The answer is to contain only the line containing "Where should I click to: Select" and the lines after it through the last one, each reproduced exactly as it appears below.

* [Records drawn from a dataset]:
+++
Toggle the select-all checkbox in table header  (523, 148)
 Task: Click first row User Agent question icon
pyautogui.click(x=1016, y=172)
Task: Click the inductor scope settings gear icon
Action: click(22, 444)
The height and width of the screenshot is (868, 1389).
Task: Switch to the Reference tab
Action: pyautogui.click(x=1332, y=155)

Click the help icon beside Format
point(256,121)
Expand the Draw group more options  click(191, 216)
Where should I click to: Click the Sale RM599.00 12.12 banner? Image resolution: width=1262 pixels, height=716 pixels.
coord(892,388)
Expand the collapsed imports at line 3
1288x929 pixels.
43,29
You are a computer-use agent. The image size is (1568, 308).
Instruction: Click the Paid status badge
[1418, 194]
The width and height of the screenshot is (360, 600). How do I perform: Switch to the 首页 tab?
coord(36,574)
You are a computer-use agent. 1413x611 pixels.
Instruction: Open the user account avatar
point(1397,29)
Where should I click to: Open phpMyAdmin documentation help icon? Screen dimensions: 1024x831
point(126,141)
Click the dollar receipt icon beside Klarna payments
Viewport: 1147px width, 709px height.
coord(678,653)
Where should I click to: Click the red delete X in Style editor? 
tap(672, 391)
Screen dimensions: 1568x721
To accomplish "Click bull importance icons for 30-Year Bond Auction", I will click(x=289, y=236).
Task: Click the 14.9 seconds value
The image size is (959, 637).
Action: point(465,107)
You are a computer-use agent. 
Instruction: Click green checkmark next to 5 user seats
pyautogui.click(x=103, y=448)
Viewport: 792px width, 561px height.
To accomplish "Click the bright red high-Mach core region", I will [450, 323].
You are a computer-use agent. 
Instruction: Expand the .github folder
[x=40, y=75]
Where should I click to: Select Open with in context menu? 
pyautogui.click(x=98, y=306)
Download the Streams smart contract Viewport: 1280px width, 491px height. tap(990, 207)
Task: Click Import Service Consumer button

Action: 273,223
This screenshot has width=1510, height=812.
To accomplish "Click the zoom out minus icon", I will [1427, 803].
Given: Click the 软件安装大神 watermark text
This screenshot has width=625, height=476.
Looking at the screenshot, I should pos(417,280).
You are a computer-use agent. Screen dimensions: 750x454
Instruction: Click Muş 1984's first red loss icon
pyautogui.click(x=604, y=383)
+++
* [Exercise solution]:
Where should I click to: Select Open with in context menu? 
pyautogui.click(x=98, y=306)
Download the Streams smart contract Viewport: 1280px width, 491px height. tap(990, 207)
Task: Click Import Service Consumer button

Action: 273,223
This screenshot has width=1510, height=812.
To accomplish "Click the zoom out minus icon", I will [1427, 803].
Given: Click the 软件安装大神 watermark text
This screenshot has width=625, height=476.
Looking at the screenshot, I should pos(417,280).
You are a computer-use agent. Screen dimensions: 750x454
Instruction: Click Muş 1984's first red loss icon
pyautogui.click(x=604, y=383)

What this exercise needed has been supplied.